Phenotypic and functional heterogeneity of murine intestinal intraepithelial lymphocytes defined by cell density: implications for route of differentiation and responsiveness to proliferation induction.

摘要

The phenotype and function of murine intestinal intraepithelial lymphocytes (IEL) was studied in a Percoll-fractionated preparation that consisted of low-density cells which migrated to the 40-50% Percoll interface (IEL-40), medium-density cells which migrated to the 50-55% interface (IEL-50), and high-density cells which migrated to the 55-70% interface (IEL-55). IEL-40 and IEL-50 cells, the subsets phenotypically most similar to mature IEL, consisted of CD3+ T cells that included CD4- CD8+ and CD4+ CD8+ cells; CD4+ CD8- cells were present only in the IEL-50 fraction. T-cell receptor (TcR)alpha beta and TcR gamma delta cells were present in both IEL-40 and IEL-50 fractions. In contrast, most IEL-55 were CD3-, heat-stable antigen (HSA)+ cells that were not B cells; some IEL-55 cells were CD3lo HSA- or CD3lo HSA+ suggesting that IEL-55 are immature T cells. TcR alpha beta but not TcR gamma delta was expressed in the IEL-55 fraction. All three IEL fractions consisted of both CD8 alpha alpha and CD8 alpha beta cells. There was considerable functional heterogeneity between the three IEL fractions such that CD3-induced proliferation was greatest for IEL-50 cells and least for IEL-55 cells; that activity correlated with the proportion of Thy-1+ cells within the fractions. Both IEL-40 and IEL-50 fractions contained activated cytotoxic T lymphocytes (CTL) that were 8-16-fold more lytic than IEL-55 cells.

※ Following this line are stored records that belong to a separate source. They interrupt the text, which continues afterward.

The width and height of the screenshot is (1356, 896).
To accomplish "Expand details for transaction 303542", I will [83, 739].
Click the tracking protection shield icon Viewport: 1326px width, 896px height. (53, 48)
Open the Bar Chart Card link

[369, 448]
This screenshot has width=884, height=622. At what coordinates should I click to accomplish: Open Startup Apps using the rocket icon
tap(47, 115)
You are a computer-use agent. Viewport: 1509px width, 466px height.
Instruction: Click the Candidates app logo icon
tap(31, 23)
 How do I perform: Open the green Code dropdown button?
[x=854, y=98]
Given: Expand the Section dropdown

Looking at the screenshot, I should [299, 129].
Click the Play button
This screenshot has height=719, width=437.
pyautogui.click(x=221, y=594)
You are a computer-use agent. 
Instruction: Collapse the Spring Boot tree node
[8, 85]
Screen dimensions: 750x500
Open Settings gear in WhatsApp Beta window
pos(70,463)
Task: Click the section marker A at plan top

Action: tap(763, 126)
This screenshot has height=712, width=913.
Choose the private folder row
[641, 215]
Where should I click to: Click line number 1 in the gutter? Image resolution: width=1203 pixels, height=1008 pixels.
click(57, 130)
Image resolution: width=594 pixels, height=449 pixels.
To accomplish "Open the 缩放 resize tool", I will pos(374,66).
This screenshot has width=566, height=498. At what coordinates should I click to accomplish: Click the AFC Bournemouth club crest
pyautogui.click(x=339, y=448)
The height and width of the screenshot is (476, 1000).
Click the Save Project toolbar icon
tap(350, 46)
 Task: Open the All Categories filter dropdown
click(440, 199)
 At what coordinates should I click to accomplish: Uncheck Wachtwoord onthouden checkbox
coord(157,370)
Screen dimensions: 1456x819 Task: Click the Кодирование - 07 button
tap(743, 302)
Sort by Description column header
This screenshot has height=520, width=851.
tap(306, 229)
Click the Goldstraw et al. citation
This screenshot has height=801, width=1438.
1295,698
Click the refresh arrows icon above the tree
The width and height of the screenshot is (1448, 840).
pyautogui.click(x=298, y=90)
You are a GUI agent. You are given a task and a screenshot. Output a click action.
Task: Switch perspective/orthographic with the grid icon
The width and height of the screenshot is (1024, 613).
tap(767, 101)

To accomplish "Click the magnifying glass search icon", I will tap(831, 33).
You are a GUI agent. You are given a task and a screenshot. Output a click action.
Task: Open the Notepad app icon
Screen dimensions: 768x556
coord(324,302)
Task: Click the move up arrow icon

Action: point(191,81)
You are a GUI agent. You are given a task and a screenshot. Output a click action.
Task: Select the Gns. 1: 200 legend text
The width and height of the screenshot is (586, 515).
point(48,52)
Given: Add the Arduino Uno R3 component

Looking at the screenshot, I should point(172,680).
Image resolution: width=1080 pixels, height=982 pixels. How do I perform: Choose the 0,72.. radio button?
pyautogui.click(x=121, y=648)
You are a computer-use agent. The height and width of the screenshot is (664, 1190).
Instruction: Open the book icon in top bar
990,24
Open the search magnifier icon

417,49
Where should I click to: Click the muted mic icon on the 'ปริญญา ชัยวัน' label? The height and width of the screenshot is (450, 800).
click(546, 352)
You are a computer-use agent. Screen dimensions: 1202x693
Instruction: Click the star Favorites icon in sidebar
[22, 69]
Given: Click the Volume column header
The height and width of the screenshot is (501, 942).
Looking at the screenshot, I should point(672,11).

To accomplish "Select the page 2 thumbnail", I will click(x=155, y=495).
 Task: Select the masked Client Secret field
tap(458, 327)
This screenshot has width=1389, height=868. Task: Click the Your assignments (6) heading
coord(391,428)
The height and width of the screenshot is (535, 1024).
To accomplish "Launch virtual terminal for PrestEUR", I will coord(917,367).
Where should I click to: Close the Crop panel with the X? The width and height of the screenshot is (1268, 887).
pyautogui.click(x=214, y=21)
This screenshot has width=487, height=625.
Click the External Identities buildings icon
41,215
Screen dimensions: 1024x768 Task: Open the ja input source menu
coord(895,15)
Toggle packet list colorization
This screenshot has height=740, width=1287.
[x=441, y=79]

That IEL-55 cells may be precursors of some IEL-40 and IEL-50 cells was demonstrated by a shift in cell density and by an increase in proportions of cells expressing markers of IEL-40 and IEL-50 cells following in vitro stimulation via CD3. The relevance of these findings to differences in functional activities reported for murine IEL is discussed.